= Problem to work on =
Determine how many lines in the material hold the string "Open", then reply with that number only.

= Data =
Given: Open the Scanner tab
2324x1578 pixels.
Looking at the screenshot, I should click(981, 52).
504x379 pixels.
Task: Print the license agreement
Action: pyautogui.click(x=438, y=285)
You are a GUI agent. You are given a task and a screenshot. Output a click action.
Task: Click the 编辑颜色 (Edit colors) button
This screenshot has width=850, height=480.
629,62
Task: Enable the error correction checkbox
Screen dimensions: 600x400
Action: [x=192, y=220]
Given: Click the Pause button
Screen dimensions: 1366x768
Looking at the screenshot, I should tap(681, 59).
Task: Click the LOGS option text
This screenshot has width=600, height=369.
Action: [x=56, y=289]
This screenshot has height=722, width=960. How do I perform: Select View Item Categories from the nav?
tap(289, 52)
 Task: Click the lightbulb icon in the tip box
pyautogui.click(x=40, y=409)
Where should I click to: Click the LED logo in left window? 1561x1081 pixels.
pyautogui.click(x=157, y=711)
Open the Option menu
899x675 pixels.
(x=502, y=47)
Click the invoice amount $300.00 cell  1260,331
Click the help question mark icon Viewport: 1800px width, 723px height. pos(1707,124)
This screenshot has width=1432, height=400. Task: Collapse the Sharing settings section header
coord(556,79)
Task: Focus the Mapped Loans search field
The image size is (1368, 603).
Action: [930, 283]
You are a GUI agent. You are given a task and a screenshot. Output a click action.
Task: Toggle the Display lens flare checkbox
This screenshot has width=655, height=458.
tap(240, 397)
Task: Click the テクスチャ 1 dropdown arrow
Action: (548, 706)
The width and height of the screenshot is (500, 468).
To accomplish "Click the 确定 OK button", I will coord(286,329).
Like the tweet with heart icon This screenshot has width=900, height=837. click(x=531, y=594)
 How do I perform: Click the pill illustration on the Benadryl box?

= Expected output =
2